Thinking about the Great American Music Hall led me to thoughts of working at IGN.com, back in the days of heady spendthrift dot-com revelry. One year we had our company (the company at the time being Snowball.com) holiday party at the Great American Music Hall. It was a fancy-dress occasion; the band performing was made up of twentysomething employees; there were hired young ladies in silvery elf costumes running around taking black-and-white Polaroids of everyone. There was a buffet dinner. The place was mobbed.
Midway through the evening, the CEO (who was merely thirtysomething himself, of course) announced the winners of various sumptuous raffle prizes: ski lift tickets, a snowboard. I still have the dress I wore that night--a cheap, black, sleeveless silky number that came to about mid-calf and had rows of blue spangles along the bust area. I still have the jacket, an extra-long black fitted blazer that has come in handy for work many times. Rob wore his three-piece suit. The black-and-white picture of us has gradually been fading.
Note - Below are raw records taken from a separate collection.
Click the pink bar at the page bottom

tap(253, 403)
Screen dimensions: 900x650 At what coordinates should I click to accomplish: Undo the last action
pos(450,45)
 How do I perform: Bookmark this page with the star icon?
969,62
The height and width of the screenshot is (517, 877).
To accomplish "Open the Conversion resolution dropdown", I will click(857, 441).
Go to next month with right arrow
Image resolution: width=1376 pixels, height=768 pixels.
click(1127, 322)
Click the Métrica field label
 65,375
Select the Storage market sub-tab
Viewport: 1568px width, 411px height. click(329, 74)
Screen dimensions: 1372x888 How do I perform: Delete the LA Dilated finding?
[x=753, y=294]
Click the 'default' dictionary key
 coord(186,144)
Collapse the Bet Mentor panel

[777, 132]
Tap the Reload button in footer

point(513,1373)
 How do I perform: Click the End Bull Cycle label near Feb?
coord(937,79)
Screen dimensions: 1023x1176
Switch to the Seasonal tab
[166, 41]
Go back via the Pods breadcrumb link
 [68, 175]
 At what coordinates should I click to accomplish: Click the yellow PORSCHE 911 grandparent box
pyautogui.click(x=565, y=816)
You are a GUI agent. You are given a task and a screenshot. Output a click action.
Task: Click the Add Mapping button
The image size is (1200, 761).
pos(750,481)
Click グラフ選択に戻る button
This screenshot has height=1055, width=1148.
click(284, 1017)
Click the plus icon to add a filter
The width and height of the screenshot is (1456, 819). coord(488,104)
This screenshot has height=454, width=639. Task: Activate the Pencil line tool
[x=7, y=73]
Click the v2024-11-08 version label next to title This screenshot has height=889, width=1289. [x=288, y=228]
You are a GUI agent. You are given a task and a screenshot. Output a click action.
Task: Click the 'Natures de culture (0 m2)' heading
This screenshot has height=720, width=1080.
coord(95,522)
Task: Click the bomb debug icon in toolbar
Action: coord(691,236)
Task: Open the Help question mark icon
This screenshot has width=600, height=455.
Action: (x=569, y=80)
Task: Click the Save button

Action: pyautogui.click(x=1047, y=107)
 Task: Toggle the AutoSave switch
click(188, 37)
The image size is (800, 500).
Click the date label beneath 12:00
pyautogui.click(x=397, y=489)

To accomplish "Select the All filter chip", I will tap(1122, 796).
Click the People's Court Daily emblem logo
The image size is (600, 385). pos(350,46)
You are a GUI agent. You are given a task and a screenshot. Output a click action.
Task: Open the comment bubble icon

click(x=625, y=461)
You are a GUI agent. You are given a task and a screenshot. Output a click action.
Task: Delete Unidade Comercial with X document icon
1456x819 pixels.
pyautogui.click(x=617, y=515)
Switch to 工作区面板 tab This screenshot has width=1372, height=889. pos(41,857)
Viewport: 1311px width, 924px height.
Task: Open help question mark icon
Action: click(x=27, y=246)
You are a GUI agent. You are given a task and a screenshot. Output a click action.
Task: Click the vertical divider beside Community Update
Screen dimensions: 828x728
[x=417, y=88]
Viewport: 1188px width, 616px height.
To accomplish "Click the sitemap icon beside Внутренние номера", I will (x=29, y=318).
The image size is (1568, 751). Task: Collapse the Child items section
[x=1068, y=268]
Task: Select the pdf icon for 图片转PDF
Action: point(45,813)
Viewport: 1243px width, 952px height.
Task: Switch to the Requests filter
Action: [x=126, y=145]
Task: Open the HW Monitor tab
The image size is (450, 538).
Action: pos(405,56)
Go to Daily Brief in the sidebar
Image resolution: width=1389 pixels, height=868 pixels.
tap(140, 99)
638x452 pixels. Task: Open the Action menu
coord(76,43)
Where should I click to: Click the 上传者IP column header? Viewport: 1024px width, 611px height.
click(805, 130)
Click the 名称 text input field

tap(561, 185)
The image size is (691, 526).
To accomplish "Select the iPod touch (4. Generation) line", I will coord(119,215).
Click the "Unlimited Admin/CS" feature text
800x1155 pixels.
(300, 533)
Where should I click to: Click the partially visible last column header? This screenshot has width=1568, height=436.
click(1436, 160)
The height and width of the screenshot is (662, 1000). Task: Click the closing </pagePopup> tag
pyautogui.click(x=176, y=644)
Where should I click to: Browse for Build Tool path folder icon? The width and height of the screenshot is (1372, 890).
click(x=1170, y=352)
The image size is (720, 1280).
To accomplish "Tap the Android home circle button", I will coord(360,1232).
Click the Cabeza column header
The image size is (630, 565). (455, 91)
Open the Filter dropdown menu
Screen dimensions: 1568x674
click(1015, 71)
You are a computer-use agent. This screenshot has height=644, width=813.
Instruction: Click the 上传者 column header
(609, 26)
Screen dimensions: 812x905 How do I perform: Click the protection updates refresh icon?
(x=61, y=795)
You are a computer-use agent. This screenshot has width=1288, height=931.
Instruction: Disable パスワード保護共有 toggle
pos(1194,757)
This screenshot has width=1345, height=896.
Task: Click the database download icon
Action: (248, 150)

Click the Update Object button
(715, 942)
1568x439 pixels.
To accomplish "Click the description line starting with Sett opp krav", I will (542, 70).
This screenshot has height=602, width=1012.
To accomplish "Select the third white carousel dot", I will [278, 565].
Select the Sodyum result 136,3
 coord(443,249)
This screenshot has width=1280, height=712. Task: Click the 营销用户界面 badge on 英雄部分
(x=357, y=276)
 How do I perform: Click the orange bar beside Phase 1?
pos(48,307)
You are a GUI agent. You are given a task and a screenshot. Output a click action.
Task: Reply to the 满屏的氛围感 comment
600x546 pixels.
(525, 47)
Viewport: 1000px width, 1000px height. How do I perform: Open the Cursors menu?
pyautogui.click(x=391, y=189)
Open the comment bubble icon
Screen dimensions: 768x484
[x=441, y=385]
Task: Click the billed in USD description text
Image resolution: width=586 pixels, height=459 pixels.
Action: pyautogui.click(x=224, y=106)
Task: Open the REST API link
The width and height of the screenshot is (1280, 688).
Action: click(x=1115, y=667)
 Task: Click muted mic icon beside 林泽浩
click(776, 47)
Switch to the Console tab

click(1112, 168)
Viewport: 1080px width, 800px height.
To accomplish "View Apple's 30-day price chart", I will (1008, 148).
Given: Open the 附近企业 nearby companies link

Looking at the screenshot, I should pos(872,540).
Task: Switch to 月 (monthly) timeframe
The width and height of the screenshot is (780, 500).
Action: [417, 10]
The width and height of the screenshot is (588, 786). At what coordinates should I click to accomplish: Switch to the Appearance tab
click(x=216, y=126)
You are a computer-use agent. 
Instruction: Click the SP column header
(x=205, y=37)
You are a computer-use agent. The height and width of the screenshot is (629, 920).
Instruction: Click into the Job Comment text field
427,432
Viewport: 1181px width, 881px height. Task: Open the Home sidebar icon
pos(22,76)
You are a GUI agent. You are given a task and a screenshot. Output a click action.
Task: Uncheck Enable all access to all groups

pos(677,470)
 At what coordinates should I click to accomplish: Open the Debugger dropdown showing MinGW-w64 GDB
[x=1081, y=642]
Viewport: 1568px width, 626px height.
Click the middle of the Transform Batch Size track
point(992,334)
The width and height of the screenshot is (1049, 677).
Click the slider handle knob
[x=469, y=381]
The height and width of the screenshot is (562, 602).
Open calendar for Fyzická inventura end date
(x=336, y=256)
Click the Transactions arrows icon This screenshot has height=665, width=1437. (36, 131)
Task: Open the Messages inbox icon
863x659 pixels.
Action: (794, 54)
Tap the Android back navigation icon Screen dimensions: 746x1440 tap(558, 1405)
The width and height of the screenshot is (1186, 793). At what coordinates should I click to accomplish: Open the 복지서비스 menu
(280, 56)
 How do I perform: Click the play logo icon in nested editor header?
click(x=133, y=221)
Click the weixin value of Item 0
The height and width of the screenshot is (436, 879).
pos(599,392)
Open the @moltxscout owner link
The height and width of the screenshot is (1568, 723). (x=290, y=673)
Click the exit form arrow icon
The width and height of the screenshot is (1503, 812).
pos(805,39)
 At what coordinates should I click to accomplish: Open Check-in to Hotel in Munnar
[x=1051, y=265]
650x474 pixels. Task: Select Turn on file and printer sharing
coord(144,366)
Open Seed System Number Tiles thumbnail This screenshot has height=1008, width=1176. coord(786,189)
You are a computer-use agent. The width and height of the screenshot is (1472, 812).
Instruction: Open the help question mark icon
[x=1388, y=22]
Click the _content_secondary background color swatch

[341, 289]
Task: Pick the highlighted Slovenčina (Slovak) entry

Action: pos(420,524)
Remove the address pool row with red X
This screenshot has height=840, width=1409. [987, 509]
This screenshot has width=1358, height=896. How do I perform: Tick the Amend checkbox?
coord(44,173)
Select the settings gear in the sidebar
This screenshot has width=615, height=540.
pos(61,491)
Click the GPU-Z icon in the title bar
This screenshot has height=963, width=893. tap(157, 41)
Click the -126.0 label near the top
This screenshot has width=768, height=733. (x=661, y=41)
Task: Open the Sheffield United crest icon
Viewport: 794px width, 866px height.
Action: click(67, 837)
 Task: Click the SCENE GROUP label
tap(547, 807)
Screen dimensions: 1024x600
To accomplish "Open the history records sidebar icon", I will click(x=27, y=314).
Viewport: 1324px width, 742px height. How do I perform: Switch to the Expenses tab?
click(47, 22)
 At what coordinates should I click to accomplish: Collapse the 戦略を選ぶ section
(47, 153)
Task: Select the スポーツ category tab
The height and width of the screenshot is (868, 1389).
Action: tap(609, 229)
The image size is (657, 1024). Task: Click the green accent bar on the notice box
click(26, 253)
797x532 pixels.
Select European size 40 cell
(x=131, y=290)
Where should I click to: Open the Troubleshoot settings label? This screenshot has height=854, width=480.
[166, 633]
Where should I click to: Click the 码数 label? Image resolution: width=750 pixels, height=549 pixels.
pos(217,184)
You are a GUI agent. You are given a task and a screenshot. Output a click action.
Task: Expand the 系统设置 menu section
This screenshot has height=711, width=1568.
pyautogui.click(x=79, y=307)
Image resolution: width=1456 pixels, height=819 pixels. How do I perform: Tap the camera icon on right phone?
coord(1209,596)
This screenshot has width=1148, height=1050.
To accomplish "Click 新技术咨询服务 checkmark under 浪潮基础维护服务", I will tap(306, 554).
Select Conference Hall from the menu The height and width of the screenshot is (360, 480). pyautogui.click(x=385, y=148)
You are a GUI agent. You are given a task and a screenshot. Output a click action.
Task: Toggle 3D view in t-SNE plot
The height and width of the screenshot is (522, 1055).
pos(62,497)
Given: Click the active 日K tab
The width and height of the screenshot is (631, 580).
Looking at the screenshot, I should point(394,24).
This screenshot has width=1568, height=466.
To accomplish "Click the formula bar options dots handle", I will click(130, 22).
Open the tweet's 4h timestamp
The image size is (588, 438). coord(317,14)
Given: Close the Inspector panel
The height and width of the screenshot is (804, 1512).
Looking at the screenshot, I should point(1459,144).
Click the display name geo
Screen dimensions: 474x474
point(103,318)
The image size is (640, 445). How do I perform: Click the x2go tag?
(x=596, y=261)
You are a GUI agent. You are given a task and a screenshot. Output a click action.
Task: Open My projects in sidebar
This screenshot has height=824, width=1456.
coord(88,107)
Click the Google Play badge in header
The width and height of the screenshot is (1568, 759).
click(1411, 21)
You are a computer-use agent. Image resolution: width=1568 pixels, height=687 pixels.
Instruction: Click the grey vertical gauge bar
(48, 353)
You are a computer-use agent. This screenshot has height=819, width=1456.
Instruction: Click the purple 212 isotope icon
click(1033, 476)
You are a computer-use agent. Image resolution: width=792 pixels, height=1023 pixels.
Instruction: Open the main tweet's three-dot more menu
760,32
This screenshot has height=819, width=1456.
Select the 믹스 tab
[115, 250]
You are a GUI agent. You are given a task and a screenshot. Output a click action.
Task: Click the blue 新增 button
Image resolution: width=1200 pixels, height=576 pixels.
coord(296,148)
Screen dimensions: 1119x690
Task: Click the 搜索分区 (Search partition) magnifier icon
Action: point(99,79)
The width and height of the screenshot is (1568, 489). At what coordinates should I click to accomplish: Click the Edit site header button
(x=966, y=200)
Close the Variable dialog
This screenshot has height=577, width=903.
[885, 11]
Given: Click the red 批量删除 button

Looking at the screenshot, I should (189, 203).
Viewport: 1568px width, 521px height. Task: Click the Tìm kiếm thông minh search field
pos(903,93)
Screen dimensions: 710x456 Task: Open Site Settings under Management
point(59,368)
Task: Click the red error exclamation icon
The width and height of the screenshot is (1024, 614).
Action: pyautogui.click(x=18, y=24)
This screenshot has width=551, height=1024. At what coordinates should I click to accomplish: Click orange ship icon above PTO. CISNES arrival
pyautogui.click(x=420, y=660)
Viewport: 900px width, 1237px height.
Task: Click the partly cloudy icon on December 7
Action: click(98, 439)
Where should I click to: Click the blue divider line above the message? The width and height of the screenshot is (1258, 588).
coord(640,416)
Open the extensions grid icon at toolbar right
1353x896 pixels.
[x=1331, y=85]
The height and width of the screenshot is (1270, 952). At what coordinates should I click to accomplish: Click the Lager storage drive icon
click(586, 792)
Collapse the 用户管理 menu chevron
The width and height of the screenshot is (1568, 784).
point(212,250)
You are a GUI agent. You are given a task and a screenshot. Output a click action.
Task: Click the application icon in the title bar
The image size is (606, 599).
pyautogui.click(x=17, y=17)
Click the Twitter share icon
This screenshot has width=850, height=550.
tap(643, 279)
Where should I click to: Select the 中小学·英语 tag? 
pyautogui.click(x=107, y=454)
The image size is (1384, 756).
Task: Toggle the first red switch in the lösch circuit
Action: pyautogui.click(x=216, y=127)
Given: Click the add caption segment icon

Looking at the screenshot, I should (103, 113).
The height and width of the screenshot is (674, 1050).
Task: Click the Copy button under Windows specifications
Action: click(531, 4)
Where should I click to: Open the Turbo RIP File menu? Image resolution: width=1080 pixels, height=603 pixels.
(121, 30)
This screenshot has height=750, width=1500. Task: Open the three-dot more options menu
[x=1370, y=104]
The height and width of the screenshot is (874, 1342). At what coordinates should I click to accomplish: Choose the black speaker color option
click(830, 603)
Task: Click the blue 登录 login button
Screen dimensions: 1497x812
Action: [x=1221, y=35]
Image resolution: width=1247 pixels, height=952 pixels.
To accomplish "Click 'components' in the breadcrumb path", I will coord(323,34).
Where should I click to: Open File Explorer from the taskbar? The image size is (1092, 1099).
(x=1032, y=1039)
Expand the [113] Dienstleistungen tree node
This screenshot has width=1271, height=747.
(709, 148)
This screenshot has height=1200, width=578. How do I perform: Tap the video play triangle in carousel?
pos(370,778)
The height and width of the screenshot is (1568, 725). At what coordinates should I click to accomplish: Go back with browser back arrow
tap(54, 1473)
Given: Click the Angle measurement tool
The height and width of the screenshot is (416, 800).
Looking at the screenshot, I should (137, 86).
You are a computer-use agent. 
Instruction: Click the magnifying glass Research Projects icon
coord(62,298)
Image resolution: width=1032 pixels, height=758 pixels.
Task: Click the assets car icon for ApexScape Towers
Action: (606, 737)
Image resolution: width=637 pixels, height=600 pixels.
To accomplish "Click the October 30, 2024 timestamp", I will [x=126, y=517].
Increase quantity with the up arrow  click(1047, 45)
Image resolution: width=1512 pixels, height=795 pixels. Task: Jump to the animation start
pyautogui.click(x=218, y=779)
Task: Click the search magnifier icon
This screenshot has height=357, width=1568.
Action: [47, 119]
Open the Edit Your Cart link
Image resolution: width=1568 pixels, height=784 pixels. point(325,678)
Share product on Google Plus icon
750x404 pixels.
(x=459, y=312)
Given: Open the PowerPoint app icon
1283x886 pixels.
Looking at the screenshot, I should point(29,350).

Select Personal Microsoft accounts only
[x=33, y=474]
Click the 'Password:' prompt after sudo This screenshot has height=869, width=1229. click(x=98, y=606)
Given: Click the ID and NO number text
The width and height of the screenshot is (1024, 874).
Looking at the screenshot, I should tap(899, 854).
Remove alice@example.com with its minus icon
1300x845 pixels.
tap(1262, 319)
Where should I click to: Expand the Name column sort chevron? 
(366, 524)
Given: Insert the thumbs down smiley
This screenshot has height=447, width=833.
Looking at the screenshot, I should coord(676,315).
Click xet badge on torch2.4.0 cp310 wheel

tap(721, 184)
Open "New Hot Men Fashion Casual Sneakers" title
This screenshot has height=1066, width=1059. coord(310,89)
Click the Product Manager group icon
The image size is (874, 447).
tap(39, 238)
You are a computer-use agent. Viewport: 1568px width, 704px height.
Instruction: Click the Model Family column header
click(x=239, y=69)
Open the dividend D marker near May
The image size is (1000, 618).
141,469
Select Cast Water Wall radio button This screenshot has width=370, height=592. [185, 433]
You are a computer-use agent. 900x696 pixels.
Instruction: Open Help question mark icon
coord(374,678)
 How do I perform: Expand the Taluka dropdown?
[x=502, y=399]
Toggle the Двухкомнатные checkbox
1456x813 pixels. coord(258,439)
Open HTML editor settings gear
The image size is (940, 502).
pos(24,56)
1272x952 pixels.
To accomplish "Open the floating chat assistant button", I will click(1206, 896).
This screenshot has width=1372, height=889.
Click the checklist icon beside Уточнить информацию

I even vaguely remember our IPO party. It was in this warehouse loft space somewhere in San Francisco. Random representatives of all our corporate partners--mainly from the video game world--were there. I talked to some game testers from Sega for a long time. They had quite a high opinion of themselves for people who sat around playing video games all day for shit wages. (Not that that sounds entirely bad.) And I remember going to some Tomb Raider-related party thrown by Electronic Arts at Bimbo's 365 Club, which is down the street from the Art Institute. There was free food there, too, and free video games (of course), and a free Tomb Raider wristwatch for all guests.
Sigh. A good time was had by all. Until the bubble burst. And until I got a bitchy boss at the same time as I realized there was no hope of career advancement in the desired direction. And then half of my friends got laid off; whee. No more happy-go-lucky games of Quake on the LAN. Far less Razor-scootering around the office. The commute just didn't seem worth it any more. They were good times (as I'm sure you've gathered, by the sheer frequency with which I ruminate nostalgically on them). I just have to keep finding other good times, I guess.